Tuesday, May 21, 2013

What teachers need and reformers ignore: time to collaborate



By Valerie Strauss


clockOne of the primary things that teachers value but that school reformers have given short shrift is time to collaborate. Here,  Stanford University Professor Linda Darling-Hammond, an expert on teaching and teacher education, writes about why this is so important to the profession. Darling-Hammond directs the Stanford University Center for Opportunity Policy in Education and was founding director of the National Commission on Teaching and America’s Future. A former president of the American Educational Research Association, Darling-Hammond focuses her research, teaching, and policy work on issues of school restructuring, teacher quality and educational equity.
By Linda Darling-Hammond
Concern for 21st century learning has driven the adoption of the Common Core State Standards (CCSS) by more than 40 states.  These new standards recognize that the premium in today’s world is not merely on students’ acquiring information, but on their being able to analyze, synthesize, and apply what they’ve learned to address new problems, design solutions, collaborate effectively, and communicate persuasively.
Achieving these goals will require a transformation in teaching, learning, and assessment so that all students develop the deeper learning competencies that are necessary for post-secondary success.
Whether that transformation occurs has everything to do with how policymakers and practitioners approach this new reform.  Ironically, old style factory-model thinking could undercut richer student learning if we follow traditional patterns of education reform implementation.   Like a contractor who is paid a bonus to finish a project on a tight timeline, school systems that cut corners by trying to “automate” teaching decisions through pacing guides, scripted curriculum, or frequent, narrow testing are likely to produce rickety, undeveloped student learning skills.
Efforts to manage instruction through top-down prescriptions rather than the development of deep expertise will not enable the kinds of teaching that are required to help students learn to read, listen, and think critically; conduct research and use evidence; communicate productively orally, in writing, and with technology; and continually improve their own work.   Teachers will need to be able to model and demonstrate these skills, identify what their students already know and link it to what they need to learn, build on students’ diverse experiences and language backgrounds, and structure rich learning opportunities that combine explicit instruction with inquiry, feedback, reflection, and revision.
How will teachers transform their practice to meet these expectations?  In fields like trauma care and the building trades that have seen sharp gains in quality over the past generation, the emergence of new standards for professional practice coincided with a focus on improving collaborative decision-making and inquiry to solve problems in real time. If we want to see similar gains in education, we must structure for success by understanding that effective collaboration in schools doesn’t occur by happenstance—it requires purposeful action.
New research from the National Center for Literacy Education (NCLE) shows that educators in every subject area and role are eager to work together to deepen literacy learning:  Across fields, 77% of educators, principals, and librarians agreed that developing student literacy is one of the most important responsibilities they have. It also showed that educators are committed to common-sense changes to improve teaching and learning practices: they most value time to co-plan with colleagues to create new lessons or instructional strategies and to analyze how their students are developing and what they can do together to advance progress.

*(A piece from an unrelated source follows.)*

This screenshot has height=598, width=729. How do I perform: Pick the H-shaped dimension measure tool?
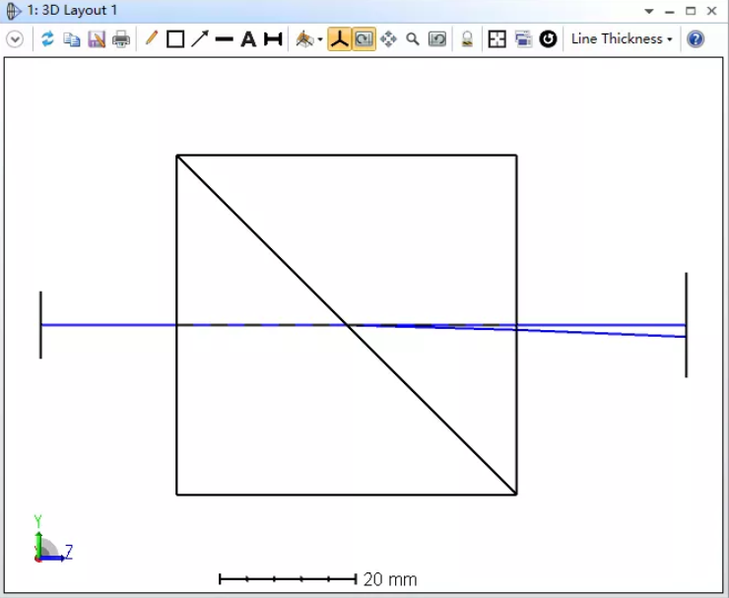click(273, 39)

On the face of it, these results don’t seem surprising—in every field, professionals benefit from connecting with dedicated colleagues to improve practice. What is surprising, even alarming, is how rarely collaborative activities that are essential to improving outcomes are supported in our schools. Here is what NCLE survey respondents reported about support for working together in their schools:
·         Only 32% have a chance to frequently co-create or reflect with colleagues about how a lesson has worked.

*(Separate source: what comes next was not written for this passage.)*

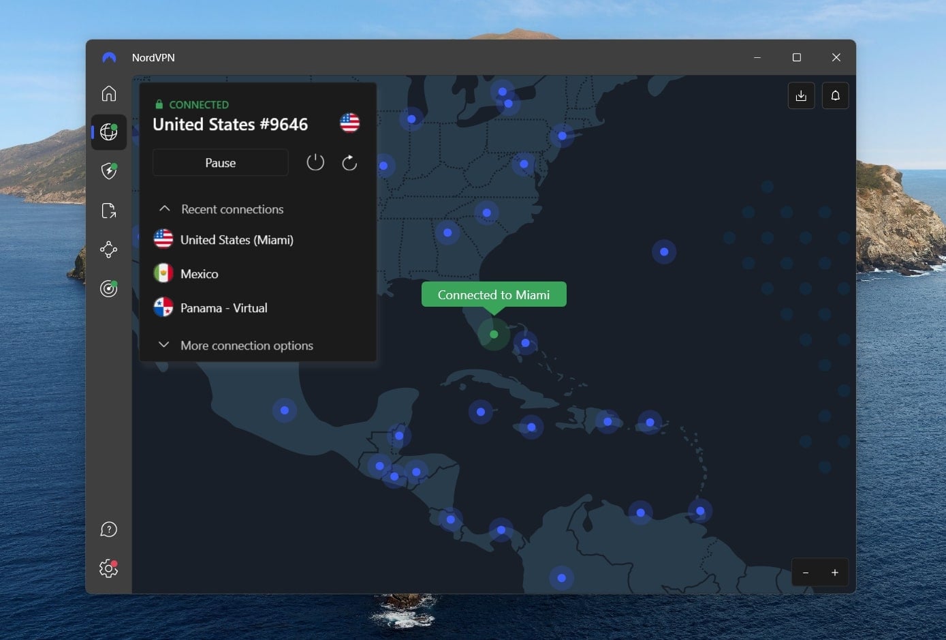Open the help panel
This screenshot has height=640, width=946.
[x=108, y=529]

·         Only 21% are given time to frequently examine student work with colleagues.
·         Only 14% frequently receive feedback from colleagues.
·         And only 10% frequently have the opportunity to observe the teaching practice of a colleague.

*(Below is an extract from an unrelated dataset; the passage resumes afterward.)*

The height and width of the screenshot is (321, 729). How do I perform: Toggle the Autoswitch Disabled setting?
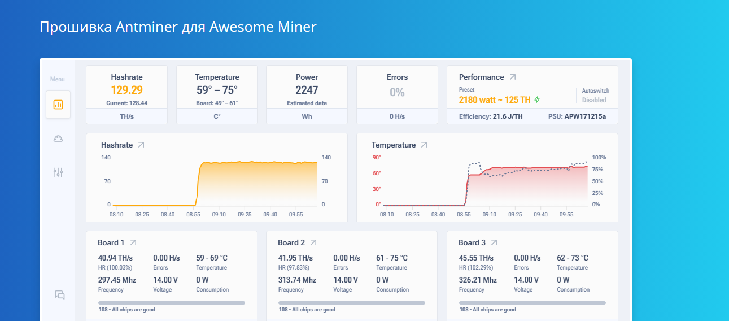click(x=594, y=100)
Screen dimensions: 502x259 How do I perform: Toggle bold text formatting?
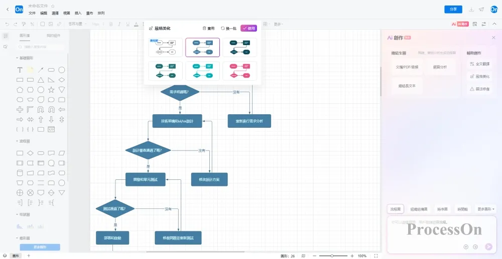pyautogui.click(x=111, y=24)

Even worse, evidence suggests that time afforded to educators to collaborate and problem-solve is eroding quickly. As recently as 2009, a MetLife study indicated that 68% of educators had more than an hour per week to engage in structured collaboration with colleagues to improve student learning.  By 2012, only 48% had an hour or more per week for this essential work. In what professional field can practice improve if most practitioners don’t have even an hour a week to work together collaboratively?
But the NCLE survey data also gives us a foundation to build upon. It found that in schools where educators report that professional collaboration is routinely practiced, trust among all educators is high, and new learning about effective practices is shared much more rapidly.
It makes sense that where principals, school system leaders, and instructional coaches model collaborative decision-making and tackling problems as shared questions to be studied and solved, real change in student learning results.
So we can read the NCLE survey results as both a cautionary tale and a reason for optimism.  They suggest that far from resisting change or shirking responsibility, educators are eager to work together to evaluate the quality of teaching at their site and design changes that continuously improve student learning. But, not many schools are yet structured to provide the time and learning opportunities necessary to build this sustainable path to change.